In data science, you may encounter the terms “unstructured” and “structured” data. I’m going to show you a few examples to help explain what these are – but the point I want to make right now is that depending how much you structure your data, you can ask different questions of it. Although you might hear people talk about unstructured, or raw, data, it’s almost always structured at least a little in order to make it compatible with whatever computer programs you’re using to explore it.

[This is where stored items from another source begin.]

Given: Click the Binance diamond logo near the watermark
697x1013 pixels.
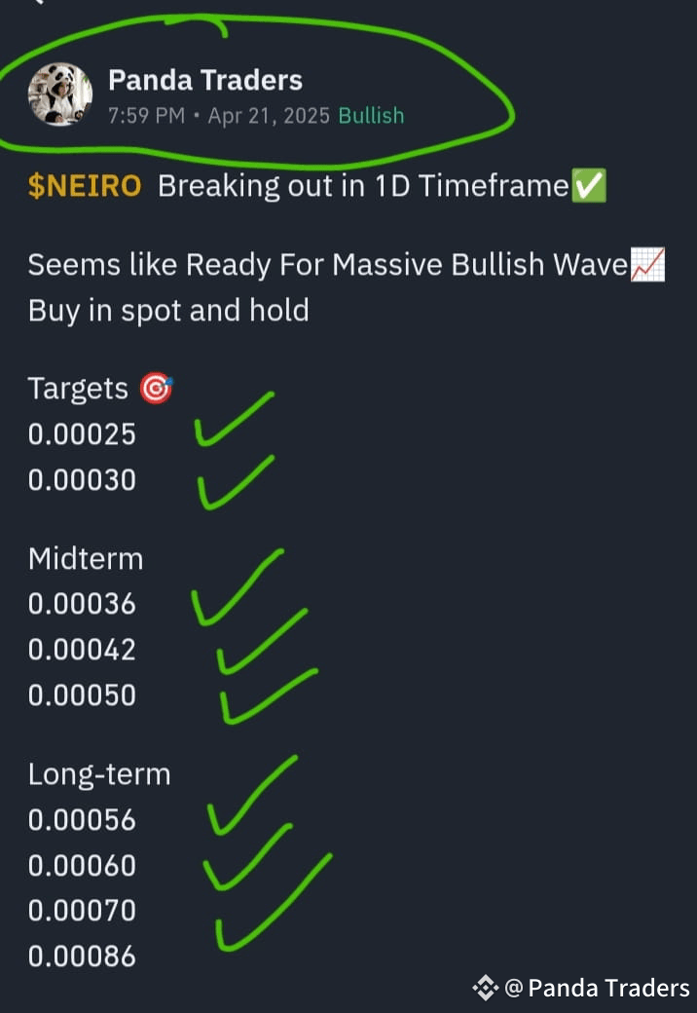Looking at the screenshot, I should coord(484,988).
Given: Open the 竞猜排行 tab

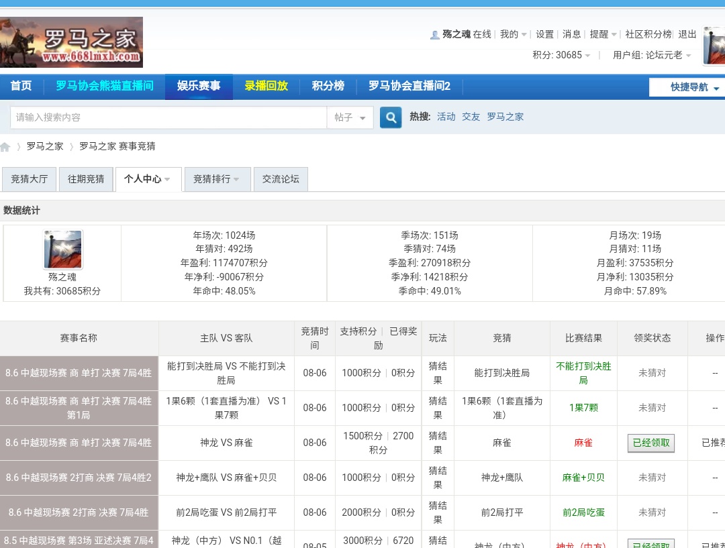Looking at the screenshot, I should pos(216,179).
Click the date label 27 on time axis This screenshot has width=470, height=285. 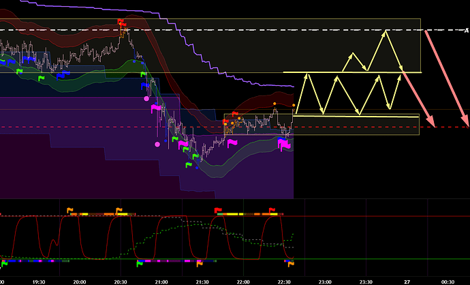(407, 280)
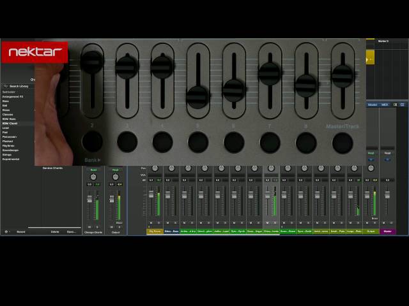The height and width of the screenshot is (306, 409).
Task: Mute the Master channel
Action: [383, 223]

Let me start by showing you some minimally structured literary data. Working with literary data might involve just taking the text of a novel, or several novels, or poems, or song lyrics, and putting it into an analysis tool. One of my favorites is called AntConc, and it’s one of my preferred tools because it’s free, works on multiple platforms, and has plenty of tutorials. If you’re interested in getting started with AntConc, then Heather Froelich’s tutorial at the Programming Historian is an excellent resource.
A while ago I bought ebooks for the Harry Potter series and converted them to plain text – one text file per book, so that when I analyze it, I can see which book certain words came from. This is an example of minimally structured data, since I didn’t break the novels into separate files for each chapter or break it down even further than that.
When you’re analyzing (sometimes you’ll hear this called ‘text mining”) a book, one place to start is seeing which words are the most frequently used. It can also be interesting to see which words appear most frequently right near each other. These words are called ‘collocates’, which just means that they’re located together. With AntConc, I can see collocates for any word that I search for, and see how frequently they’re used in the text, and see how statistically unique the pairing is. I’m about to show you the collocates for ‘he’ and ‘she’ in the Harry Potter series; and to give you an example of the statistical uniqueness, one of the most common words is “is” – like “he is” and “she is.” But “is” isn’t statistically unique, because it’s used with both genders. So you’re about to see the words that are paired with ‘she’, but are less likely to be paired with ‘he’, and vice-versa.
‘She’
herself, added, says, smiled, snapped, screamed, shrieked, thinks, crying, liked, pretty, waved, impatiently, trembling, coldly, replied, upset, marched, shocked, peered, hi, forgot, baby, wore
‘He’
realized, remembered, wished, named, imagined, likes, wherever, git, imagining, doubted, dared, revenge, experience, sworn, trusts
When I look at these groups of words, the differences between them stand out right away. The ‘he’ words are words that I associate with adventure and excitement – they’re active words, words that sound like they ought to be part of a story that I’d want to read, or to be part of. The ‘she’ collocates, on the other hand, are words that I associate with being on the sidelines, or with being kind of a stereotypical girl – words that either put girls on the sidelines, or make them into something for boys to look at. It says everything to me that ‘she’ is associated with forgot, while ‘he’ is associated with remembered. I don’t think that this was intentional on J.K. Rowling’s part when she wrote the series – but this analysis supports arguments that people have made about how several of our stereotypes (about gender, among other things), are so deeply ingrained that even well-intentioned people unintentionally reinforce them.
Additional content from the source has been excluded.